Release Date: February 05, 2016
An R&B trio writing and producing its own material is rare enough; here’s one that insists on flexing its collective smarts instead of setting up a member for solo stardom. But these facts wouldn’t matter if KING’s debut We Are KING weren’t such a lovely album: a dozen songs that envisage a relationship as steady-not-static and as marked by quiet sublimity as a Brian Eno album. Imagine an ideal synthesis of form and content and you’ll understand what KING have gotten away with. Of course Prince loves them.
Like their mentor, though, KING suffers from erratic release schedules. Originally set for fall 2014, We Are KING was preceded by an EP containing “The Story,” “Supernatural,” and breakthrough single “In the Meantime.” I can understand the impatience of admirers. Opening with minor-key synth tones and the pitter-patter of an old-school beatbox, “In the Meantime” captures a state of desire that shows no sign of abatement despite several rolls on fantastically pressed sheets. Paris Strother, who handles most of the keys, echoes twin sister Amber’s valentines; Anita Bias handles the low end.

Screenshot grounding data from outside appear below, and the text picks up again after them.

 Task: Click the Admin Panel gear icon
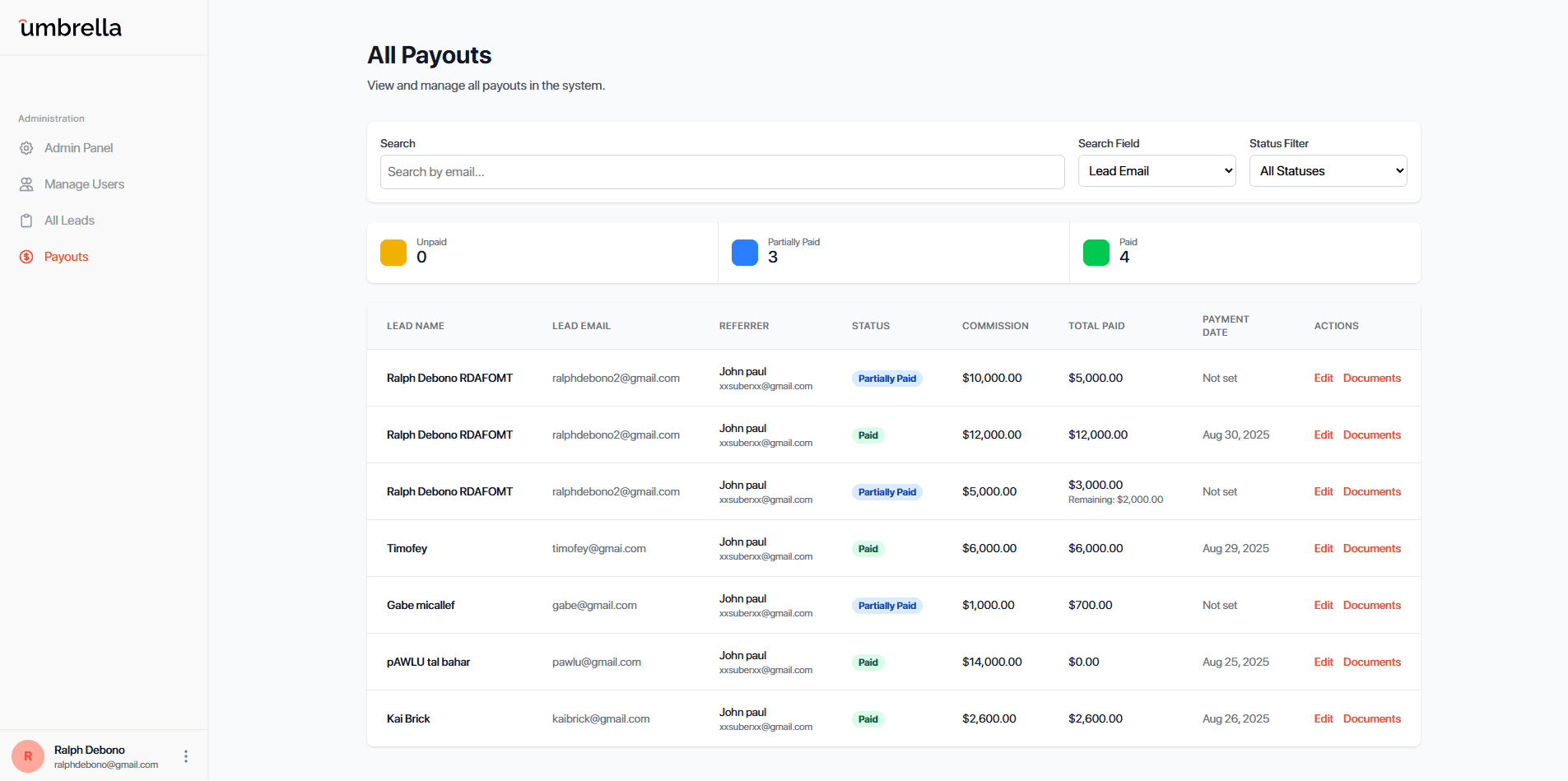[26, 147]
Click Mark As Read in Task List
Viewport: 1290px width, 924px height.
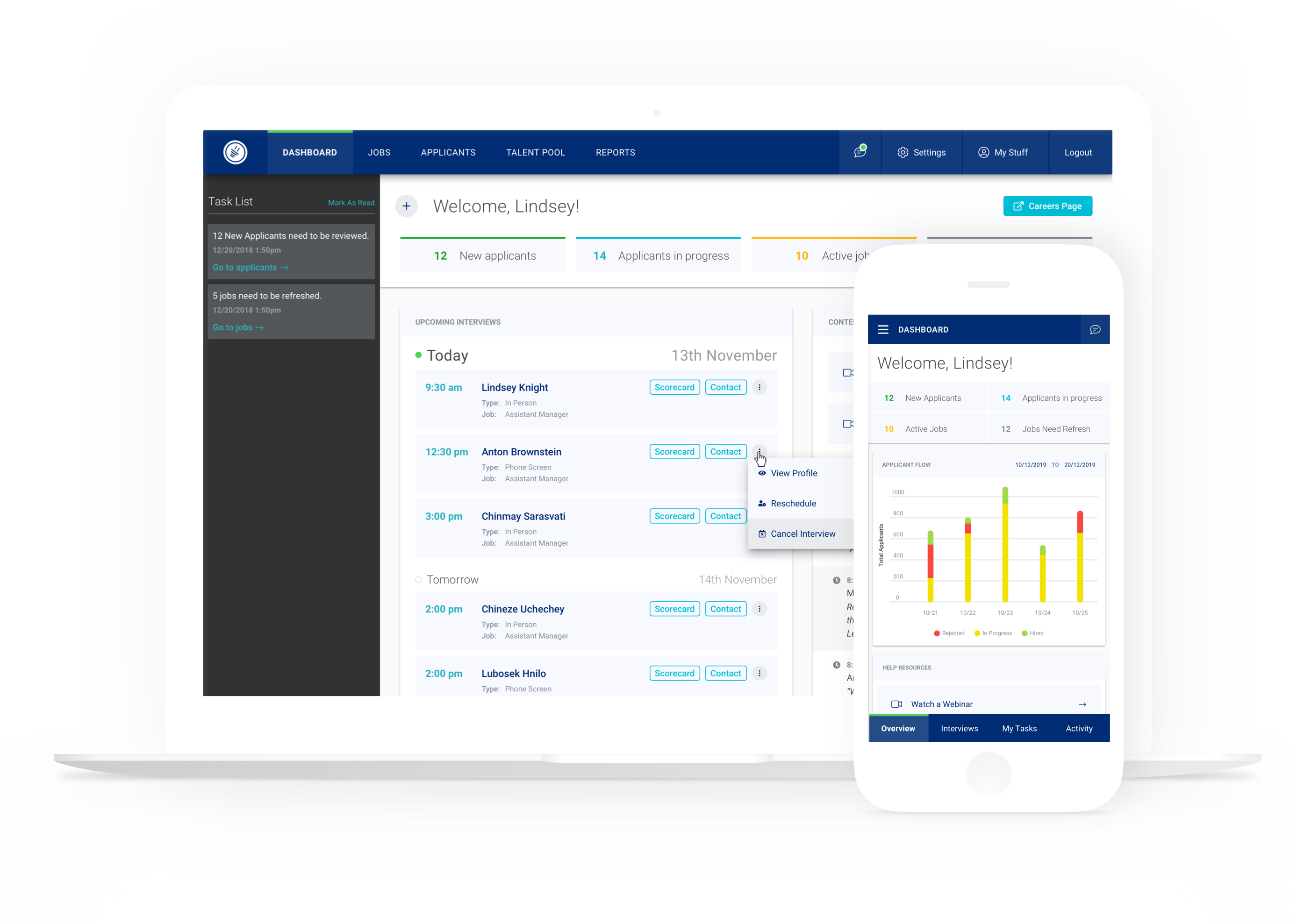pyautogui.click(x=351, y=202)
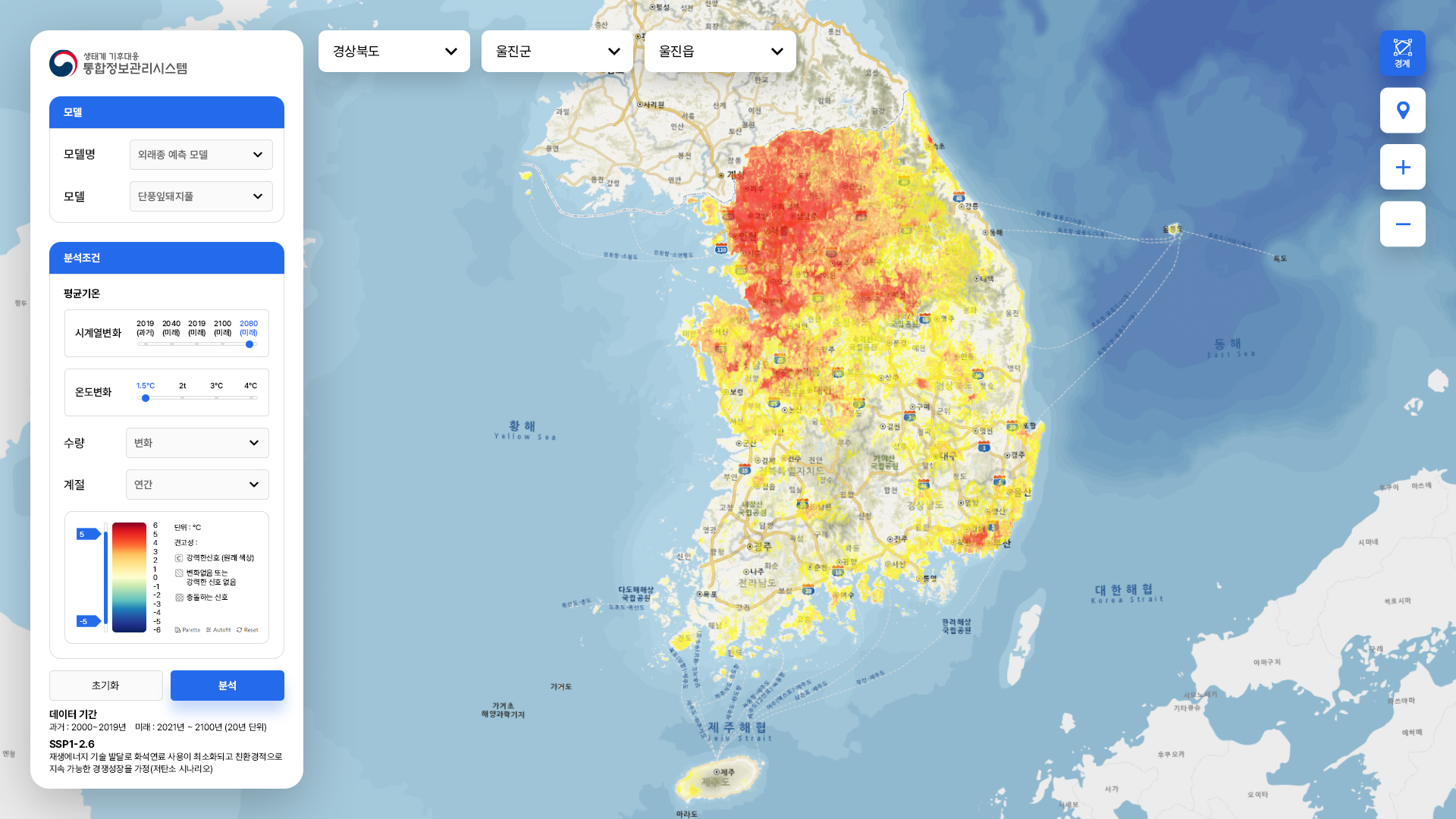The width and height of the screenshot is (1456, 819).
Task: Click the location pin icon button
Action: 1402,110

The immaculate sculpting of the earlier tracks presents itself repeatedly on We Are KING. The only referent that makes sense is Imagination, an early ’80s British R&B trio whose producers Tony Swain and Steve Jolley swathed in sequencers and electric pianos with the consistency of blue cotton. Leee John’s thin, lovely tenor seemed born of air; no wonder their most famous song is called “Just an Illusion.” But that single is faster than anything on We Are KING. “In the Heat of the Night” and “One More Love” are more precise models anyway.
Listen to KING’s meticulous approach on “Oh, Please!” — the closest thing to a capital-J jam; figuring out what made this track so disorienting took time. “Run till I have your heart,” Amber sings over tumbling percussion and huge bass. Then a chord change signals a spoken word section. I’m not sure who handles the “Why you gotta make this so hard?” bit, which is the point: the trio disappears into the mix, another element amid the horn charts and distorted guitar. Committed to sonic pleasure, KING regard themselves as another set of instruments, absorbed and projected through speakers. It’s like hearing a full Fela album side as female R&B.

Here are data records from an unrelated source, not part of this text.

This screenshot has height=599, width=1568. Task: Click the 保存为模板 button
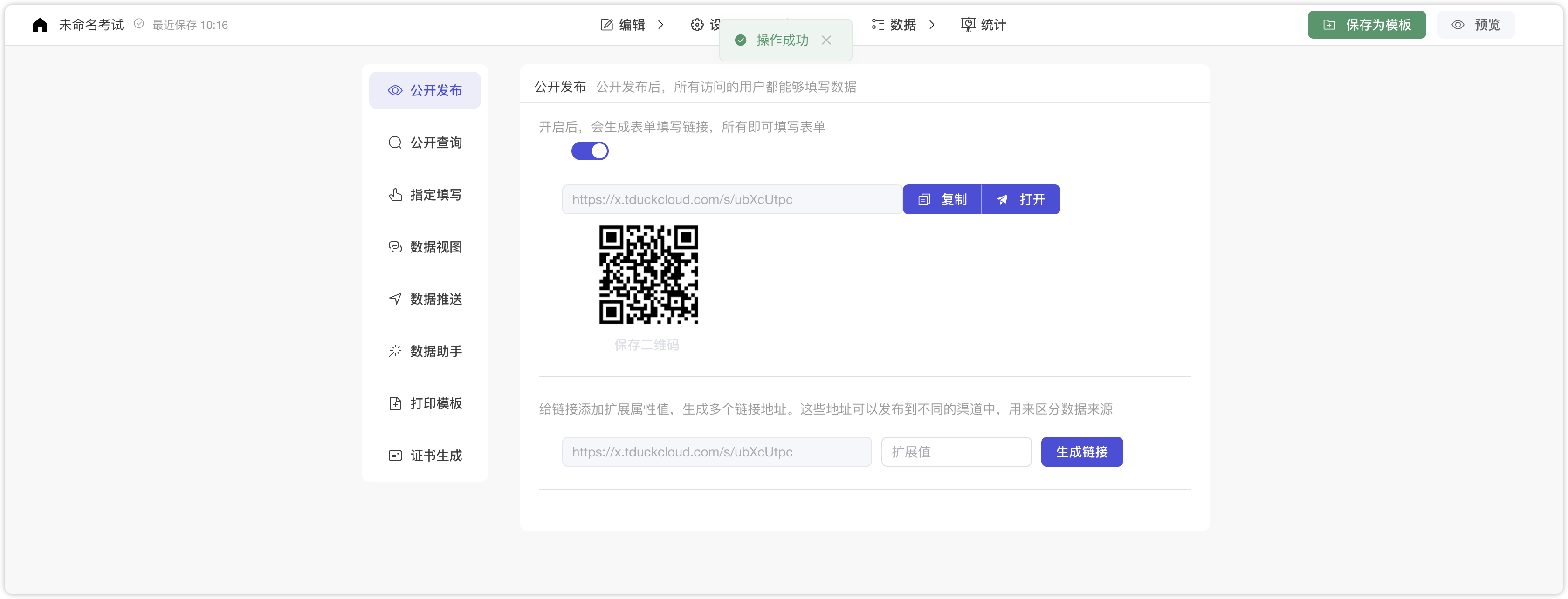click(1367, 24)
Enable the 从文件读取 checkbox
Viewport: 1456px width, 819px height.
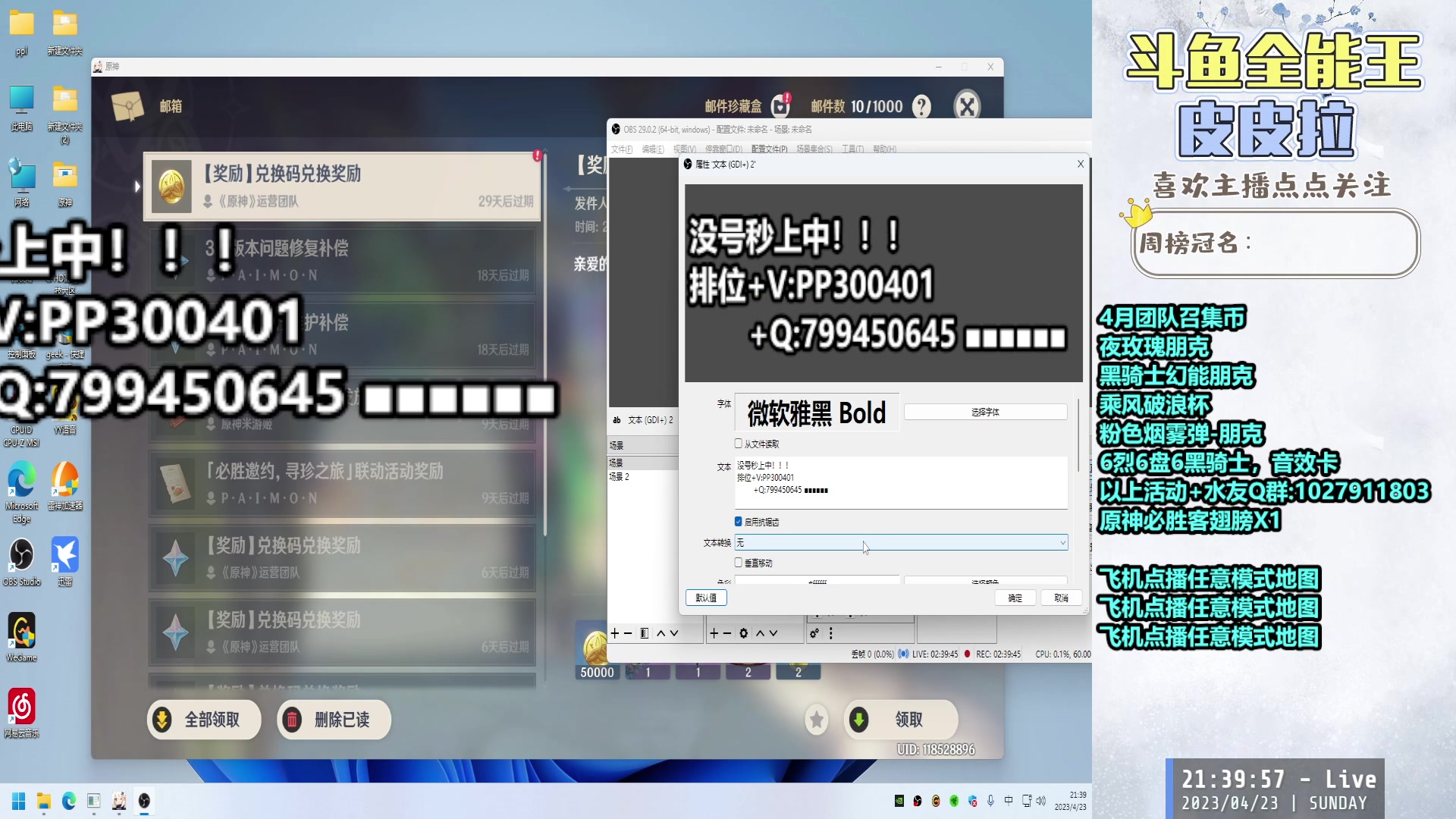point(738,443)

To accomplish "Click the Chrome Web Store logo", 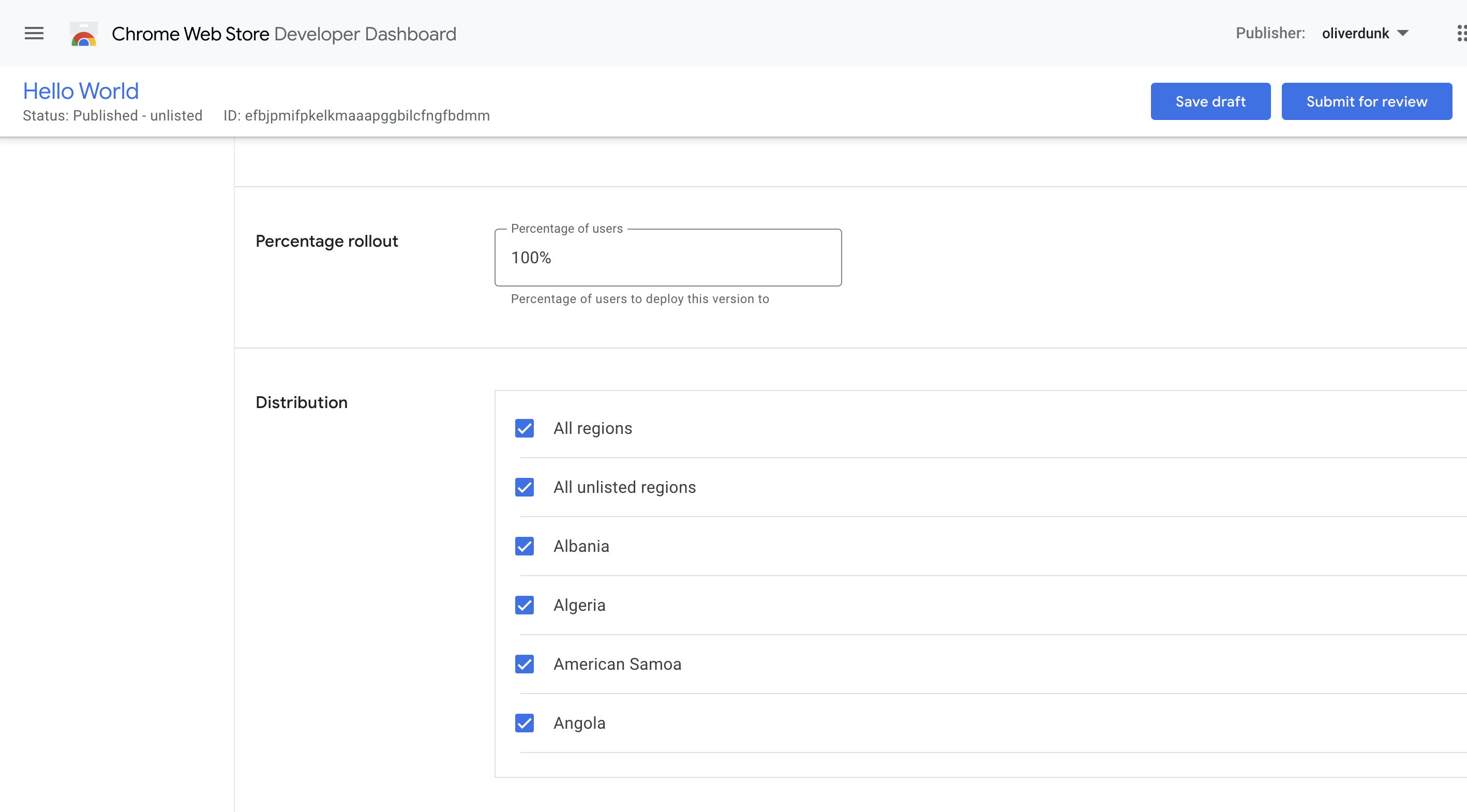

But We Are KING’s quiet moments have more churn than most bands’ fast ones. How is a song called “The Greatest” so damn modest? Here “Taking home the gold” is a declaration as mild as “Have a cup of honey ginger tea.” The girls harmonize with a distorted gremlin vocal on “Love Song,” the synths spilling peacock-blue pools of sound. On a closer aptly titled “Native Land,” KING construct an ecosystem, life peeking out from dew-covered logs and beneath crushed heather, a hybrid of George Michael’s “A Different Corner” and Van Morrison’s Poetic Champions Compose. I know it has words. I think they’re in English.